Graphic from IRP's GRO24 report showing global material extraction, four main material categories, 1970 – 2024, million tonnesGraphic from IRP's GRO24 report showing global material extraction, four main material categories, 1970 – 2024, million tonnes
Above: IRP report shows resource use has skyrocketed since 1970. Top image: De Sijs housing in Belgium offers an example of more resource-efficient design

The need for carefully considered buildings that reduce resource use while maintaining or even improving inhabitants’ quality of life presents an exciting opportunity for architects to take more control of the planning process, Okatz argues,

“I think architects would be one of the major benefitting industries in this scenario,” she said.

“We need less mass deployment of inefficient options and much more architectural design. So I think for architects, it’s actually a growth agenda.”

Resource use tripled in the last 50 years

Launched during the sixth session of the UN Environment Assembly this month, the 2024 Global Resource Outlook is the IRP‘s latest review of the world’s resource use since the last edition of the report was published in 2019.

Our “insatiable use of resources” has tripled over the last 50 years, the latest report found, and is now responsible for over 55 per cent of global emissions and 40 per cent of air pollution impacts, making it the “main driver” of the planetary crisis.

While environmental impacts are escalating, the economic and wellbeing benefits brought by our increasing use of the Earth’s resources have stagnated – and in some cases even declined

Left unchecked, material extraction looks set to rise by a further 60 per cent by 2060, compounding these negative impacts.

FoamWork formwork for concrete slabs by ETH ZurichFoamWork formwork for concrete slabs by ETH Zurich
Clever formwork could be used to make buildings less concrete-intensive. Photo by Patrick Bedarf

Buildings and construction are chief among the four sectors responsible for this increase, according to the Global Resource Outlook. “The built environment globally is the fastest growing material consumer,” said Okatz, who is the “right hand” of IRP co-chair Janez Potočnik and the director of natural resources at consulting firm Systemiq.

But the report also outlines an achievable path by which the industry could reduce its use of raw materials by 25 per cent by 2060, while helping to deliver “global prosperity”.

“You can lift a lot of those people now living in poverty onto a level of really good quality of life in a really efficient way if – and this is the important if – high-income countries also get a lot more efficient,” Okatz said.

Single-family homes “bad urban design”

Concrete makes up the biggest and fastest-growing chunk of the built environment’s material demand.

Sand, gravel, limestone and other “non-metallic minerals” used to make concrete account for half of all materials extracted globally and around half of the industry’s entire climate footprint, according to the Global Resource Outlook.

More efficient structural design – making use of innovations such as vaulted flooring and clever formwork – can reduce concrete use per building by around 30 per cent, Okatz estimates.

And switching to low-carbon concrete or biomass-based alternatives like timber can help to mitigate some of the adverse environmental impacts.

But perhaps the biggest and most undervalued solution highlighted in the report lies in changing what kind of buildings are built – not just how they are constructed, according to Okatz.

“About 50 per cent of residential construction in Europe is single-family homes and, to be honest, that’s just bad urban design,” she said.

“It’s also not particularly future-proof because demand might still be quite high now but the overall trend, largely, is people moving into city centres and wanting to be less car-dependent,” she added.

WHAT IS ASKED = Return the passage of the article on resource use from "The need for" to "published in 2019.", copied word for word.

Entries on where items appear
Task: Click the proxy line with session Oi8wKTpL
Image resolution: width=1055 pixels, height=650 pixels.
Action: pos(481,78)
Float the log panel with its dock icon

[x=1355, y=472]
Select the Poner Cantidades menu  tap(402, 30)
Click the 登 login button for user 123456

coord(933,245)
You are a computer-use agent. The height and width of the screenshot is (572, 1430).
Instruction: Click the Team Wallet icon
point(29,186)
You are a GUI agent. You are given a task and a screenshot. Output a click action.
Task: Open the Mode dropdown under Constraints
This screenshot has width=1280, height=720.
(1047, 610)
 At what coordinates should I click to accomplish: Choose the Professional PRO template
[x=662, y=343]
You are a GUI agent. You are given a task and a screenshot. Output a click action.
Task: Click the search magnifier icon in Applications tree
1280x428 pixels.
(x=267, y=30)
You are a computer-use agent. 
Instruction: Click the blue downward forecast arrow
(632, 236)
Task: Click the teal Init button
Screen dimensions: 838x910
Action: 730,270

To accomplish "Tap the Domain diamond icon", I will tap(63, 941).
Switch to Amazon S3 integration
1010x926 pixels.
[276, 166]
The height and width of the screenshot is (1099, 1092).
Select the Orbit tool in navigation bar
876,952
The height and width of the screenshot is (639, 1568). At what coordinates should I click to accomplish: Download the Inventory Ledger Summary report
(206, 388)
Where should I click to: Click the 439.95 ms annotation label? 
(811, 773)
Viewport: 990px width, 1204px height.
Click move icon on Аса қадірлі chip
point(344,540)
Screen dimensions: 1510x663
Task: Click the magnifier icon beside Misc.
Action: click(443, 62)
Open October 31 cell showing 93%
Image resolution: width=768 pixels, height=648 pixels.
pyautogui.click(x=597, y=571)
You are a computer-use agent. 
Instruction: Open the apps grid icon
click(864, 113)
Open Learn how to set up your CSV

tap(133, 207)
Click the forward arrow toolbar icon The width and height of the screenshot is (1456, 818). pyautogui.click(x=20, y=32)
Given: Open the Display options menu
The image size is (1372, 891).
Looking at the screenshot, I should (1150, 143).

THE REPLY =
The need for carefully considered buildings that reduce resource use while maintaining or even improving inhabitants’ quality of life presents an exciting opportunity for architects to take more control of the planning process, Okatz argues,

“I think architects would be one of the major benefitting industries in this scenario,” she said.

“We need less mass deployment of inefficient options and much more architectural design. So I think for architects, it’s actually a growth agenda.”

Resource use tripled in the last 50 years

Launched during the sixth session of the UN Environment Assembly this month, the 2024 Global Resource Outlook is the IRP‘s latest review of the world’s resource use since the last edition of the report was published in 2019.